Colorado Democrats Sen. John Hickenlooper and Rep. Jason Crow, whose state is home to Palantir’s corporate headquarters, are on the Palantir Payroll, and after pressure from their constituents, both said they would also donate Palantir donations to immigrant rights organizations, just as Rep. Raja Krishnamoorthi (D-IL) did last year with all contributions from Palantir’s chief technology officer. Krishnamoorthi is running for U.S. Senate this year.
The number two Democrat on the Palantir Payroll is Rep. Adam Smith (D-WA), ranking member on the House Committee on Armed Services, who told the Prospect that the $106,051 he received from the company has no bearing on how he votes. Asked if he would give the money back, Smith said, “If you give the money back … you’re saying, ‘Oh my God, I don’t trust myself’… I personally and strongly feel it undermines representative democracy.”
He doesn’t agree with the phrase “abolish ICE” because he said there are too many interpretations for it, but he would support returning immigration enforcement to the Justice Department. He also said, “I don’t love how Palantir’s technology is being used,” but is more focused on Donald Trump, along with “border czar” Tom Homan, Miller, and Homeland Security Secretary Kristi Noem. “They need to be stopped,” he said.
Keeping Palantir’s money but disagreeing with the use of their technology is “incoherent at best and at worst disingenuous,” Cullinane said.
More Democrats agree, as Tuesday’s House Committee on Homeland Security hearing on ICE and CBP oversight showed. Throughout the hearing, Democratic congressmembers said they wanted to abolish ICE. Rep. Delia Ramirez (D-IL) went so far as to say that the entire Department of Homeland Security, which was established in 2002, must be “dismantled.”
A strong stance against fascism is what Americans are looking for, Mejia said, and why she won her race in New Jersey.

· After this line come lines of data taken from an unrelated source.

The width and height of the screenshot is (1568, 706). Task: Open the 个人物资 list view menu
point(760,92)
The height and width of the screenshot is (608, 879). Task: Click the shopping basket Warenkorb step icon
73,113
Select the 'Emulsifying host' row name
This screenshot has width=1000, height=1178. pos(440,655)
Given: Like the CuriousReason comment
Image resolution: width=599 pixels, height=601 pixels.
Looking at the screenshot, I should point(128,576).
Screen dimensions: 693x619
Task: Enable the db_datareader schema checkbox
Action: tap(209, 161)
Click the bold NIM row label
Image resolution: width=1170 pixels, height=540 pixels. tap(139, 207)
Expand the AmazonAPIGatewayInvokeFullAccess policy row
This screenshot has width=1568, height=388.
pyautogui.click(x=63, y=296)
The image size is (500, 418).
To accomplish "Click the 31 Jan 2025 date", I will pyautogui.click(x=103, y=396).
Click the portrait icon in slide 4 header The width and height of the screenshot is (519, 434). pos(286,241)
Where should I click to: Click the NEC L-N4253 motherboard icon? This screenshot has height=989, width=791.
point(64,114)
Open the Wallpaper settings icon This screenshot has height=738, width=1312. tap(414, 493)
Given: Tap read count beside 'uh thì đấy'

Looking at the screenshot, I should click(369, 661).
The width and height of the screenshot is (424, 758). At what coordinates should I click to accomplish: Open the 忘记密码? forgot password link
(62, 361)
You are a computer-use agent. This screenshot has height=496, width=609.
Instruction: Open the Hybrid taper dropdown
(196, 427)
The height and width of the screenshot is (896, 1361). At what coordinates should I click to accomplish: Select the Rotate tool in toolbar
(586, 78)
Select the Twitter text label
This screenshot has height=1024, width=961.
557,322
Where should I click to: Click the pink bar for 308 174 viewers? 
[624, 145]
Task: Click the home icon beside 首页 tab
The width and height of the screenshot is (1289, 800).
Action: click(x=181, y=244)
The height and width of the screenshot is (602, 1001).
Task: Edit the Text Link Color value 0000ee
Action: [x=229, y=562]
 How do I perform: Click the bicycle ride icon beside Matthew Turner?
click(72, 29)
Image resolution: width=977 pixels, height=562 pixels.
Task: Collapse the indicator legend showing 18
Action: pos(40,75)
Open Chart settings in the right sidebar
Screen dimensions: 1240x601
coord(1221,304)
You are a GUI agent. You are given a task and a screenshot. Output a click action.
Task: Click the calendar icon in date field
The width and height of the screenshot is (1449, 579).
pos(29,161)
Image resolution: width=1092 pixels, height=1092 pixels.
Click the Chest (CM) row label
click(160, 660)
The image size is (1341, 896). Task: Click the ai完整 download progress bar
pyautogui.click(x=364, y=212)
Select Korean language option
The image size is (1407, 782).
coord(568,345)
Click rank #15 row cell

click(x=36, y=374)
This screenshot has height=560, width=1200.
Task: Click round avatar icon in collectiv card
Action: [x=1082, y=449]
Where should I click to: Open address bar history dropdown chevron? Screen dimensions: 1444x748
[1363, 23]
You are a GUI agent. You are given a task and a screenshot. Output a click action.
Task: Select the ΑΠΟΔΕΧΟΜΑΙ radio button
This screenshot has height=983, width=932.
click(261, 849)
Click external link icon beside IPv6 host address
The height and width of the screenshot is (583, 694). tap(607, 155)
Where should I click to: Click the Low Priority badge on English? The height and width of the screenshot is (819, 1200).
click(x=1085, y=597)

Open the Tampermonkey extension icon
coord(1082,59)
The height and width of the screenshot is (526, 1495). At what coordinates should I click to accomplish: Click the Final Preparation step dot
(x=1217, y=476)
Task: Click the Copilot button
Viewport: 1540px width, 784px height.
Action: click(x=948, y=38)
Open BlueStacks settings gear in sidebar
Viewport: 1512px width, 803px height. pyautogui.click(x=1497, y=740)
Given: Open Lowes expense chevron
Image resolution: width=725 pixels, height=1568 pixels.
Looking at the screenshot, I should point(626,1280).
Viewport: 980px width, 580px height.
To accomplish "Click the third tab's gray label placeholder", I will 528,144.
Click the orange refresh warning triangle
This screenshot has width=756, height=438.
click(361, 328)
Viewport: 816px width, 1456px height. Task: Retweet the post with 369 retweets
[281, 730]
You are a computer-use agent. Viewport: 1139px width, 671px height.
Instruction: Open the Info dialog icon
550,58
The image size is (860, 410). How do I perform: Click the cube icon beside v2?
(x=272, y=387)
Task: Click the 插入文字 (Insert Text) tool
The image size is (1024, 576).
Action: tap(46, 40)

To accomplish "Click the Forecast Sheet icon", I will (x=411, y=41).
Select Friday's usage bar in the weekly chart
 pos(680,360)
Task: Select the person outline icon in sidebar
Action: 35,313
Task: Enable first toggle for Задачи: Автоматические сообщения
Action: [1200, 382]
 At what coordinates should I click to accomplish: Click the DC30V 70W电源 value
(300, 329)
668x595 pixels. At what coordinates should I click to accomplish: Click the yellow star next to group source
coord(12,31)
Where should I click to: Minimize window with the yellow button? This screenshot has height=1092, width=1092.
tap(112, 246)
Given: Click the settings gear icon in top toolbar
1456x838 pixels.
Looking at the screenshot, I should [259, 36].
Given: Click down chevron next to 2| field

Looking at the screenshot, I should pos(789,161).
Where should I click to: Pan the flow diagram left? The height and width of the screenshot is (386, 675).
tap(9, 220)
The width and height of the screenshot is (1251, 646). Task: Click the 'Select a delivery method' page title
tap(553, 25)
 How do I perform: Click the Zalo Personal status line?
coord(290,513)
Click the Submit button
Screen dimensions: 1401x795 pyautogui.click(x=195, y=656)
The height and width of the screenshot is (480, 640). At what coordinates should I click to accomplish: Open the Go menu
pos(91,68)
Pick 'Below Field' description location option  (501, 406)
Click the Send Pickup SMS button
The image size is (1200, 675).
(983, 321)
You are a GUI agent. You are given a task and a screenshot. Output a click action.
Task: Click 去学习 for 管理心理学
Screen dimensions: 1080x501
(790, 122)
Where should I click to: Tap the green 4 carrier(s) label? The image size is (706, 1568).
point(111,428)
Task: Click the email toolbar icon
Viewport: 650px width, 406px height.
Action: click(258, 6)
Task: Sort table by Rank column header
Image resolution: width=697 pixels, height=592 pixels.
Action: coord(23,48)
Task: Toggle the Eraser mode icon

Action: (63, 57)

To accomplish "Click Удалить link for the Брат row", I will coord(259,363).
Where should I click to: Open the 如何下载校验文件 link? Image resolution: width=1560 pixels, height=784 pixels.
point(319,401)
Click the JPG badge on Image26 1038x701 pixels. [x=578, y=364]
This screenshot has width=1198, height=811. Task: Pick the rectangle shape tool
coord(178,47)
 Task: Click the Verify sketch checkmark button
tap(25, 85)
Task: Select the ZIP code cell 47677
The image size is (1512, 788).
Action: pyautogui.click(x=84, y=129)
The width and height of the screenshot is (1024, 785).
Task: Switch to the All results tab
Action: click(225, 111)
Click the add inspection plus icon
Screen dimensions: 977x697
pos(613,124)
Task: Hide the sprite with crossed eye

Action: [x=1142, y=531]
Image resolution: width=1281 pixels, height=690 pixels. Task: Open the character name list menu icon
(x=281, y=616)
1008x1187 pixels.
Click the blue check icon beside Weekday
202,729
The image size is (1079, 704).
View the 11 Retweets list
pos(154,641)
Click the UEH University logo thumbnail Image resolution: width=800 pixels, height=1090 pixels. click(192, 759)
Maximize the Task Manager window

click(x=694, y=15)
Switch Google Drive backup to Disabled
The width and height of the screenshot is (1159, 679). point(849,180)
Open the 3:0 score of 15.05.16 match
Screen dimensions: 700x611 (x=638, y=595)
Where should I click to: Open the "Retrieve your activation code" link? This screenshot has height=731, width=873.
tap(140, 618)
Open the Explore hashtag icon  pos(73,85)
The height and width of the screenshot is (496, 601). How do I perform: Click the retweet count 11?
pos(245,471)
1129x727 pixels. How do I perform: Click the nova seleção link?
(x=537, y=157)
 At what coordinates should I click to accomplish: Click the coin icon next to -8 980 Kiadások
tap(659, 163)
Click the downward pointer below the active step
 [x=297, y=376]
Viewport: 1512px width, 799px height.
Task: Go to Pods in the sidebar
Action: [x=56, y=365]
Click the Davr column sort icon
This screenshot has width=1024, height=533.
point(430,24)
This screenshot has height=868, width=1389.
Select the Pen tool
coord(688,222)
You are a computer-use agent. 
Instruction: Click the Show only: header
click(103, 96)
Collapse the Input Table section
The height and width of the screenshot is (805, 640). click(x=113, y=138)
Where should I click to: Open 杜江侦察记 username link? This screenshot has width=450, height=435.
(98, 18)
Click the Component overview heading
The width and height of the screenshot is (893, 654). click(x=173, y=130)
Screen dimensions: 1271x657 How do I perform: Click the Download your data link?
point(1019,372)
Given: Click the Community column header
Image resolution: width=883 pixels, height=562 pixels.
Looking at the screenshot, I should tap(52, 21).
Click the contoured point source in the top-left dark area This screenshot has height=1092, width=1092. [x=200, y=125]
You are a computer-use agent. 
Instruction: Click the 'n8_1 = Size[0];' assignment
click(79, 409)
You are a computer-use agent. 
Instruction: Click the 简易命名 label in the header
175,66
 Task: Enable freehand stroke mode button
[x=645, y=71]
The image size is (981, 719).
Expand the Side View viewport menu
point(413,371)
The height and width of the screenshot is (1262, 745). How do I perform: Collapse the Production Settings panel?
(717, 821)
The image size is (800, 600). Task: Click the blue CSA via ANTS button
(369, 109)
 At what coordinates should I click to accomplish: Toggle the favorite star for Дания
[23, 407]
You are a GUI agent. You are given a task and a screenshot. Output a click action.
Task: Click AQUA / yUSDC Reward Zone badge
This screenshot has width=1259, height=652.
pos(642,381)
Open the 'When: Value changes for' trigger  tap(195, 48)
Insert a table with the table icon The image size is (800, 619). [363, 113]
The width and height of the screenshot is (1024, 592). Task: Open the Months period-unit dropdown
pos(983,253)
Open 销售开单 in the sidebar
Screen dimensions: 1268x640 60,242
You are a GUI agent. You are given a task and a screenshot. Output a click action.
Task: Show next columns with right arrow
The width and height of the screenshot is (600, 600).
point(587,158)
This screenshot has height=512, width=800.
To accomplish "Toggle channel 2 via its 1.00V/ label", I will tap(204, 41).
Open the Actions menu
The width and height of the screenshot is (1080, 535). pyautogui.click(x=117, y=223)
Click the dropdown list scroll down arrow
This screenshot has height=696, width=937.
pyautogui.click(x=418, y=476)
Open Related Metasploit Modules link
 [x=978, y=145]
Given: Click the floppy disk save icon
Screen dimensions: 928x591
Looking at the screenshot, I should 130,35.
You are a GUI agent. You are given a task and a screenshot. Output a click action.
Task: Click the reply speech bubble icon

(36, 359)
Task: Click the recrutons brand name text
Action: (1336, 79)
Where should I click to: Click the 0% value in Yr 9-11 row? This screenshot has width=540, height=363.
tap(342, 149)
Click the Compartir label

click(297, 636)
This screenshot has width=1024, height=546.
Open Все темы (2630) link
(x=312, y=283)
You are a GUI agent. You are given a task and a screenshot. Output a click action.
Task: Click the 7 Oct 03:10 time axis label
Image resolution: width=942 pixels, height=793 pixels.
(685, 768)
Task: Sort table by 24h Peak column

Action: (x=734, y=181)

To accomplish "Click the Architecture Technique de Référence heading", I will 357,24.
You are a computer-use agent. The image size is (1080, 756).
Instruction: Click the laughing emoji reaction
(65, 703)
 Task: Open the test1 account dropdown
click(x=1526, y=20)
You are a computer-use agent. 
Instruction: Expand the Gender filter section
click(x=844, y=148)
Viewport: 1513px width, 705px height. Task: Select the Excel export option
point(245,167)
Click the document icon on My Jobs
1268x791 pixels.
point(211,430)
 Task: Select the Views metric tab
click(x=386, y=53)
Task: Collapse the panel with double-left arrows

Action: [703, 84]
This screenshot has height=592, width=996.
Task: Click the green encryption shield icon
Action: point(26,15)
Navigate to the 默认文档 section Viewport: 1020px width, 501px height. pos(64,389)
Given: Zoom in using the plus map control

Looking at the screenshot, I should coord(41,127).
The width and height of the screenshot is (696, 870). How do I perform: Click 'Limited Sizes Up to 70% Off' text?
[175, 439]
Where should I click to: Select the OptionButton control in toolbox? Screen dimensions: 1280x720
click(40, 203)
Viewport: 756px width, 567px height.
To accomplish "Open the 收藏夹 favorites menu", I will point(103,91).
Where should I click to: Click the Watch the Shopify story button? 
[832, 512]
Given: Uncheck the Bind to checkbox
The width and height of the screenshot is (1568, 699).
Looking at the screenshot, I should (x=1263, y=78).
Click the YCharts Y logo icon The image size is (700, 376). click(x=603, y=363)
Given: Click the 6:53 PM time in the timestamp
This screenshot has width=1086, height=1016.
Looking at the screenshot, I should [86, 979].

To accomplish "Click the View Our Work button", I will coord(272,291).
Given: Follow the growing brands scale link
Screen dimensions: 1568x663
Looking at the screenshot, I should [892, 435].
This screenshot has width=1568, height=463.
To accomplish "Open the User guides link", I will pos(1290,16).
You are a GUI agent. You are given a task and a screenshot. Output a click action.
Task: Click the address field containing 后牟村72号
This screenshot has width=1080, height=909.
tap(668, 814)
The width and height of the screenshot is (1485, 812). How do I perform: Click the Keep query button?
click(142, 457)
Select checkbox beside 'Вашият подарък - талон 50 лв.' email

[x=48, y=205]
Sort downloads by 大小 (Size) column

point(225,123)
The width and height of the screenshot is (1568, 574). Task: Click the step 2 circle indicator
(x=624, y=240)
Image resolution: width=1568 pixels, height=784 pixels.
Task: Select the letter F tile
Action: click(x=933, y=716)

She believes that Democrats who say ICE should merely be “reformed” are wrong.
“It becomes clear that we need bold leadership in order to pull ourselves out of it,” Mejia said. “I think the murders in Minnesota feel very similar to that moment in our nation’s history, when in the middle of evening news, the American people couldn’t turn away from what was happening in the South, they couldn’t turn away from firehoses turned on children.”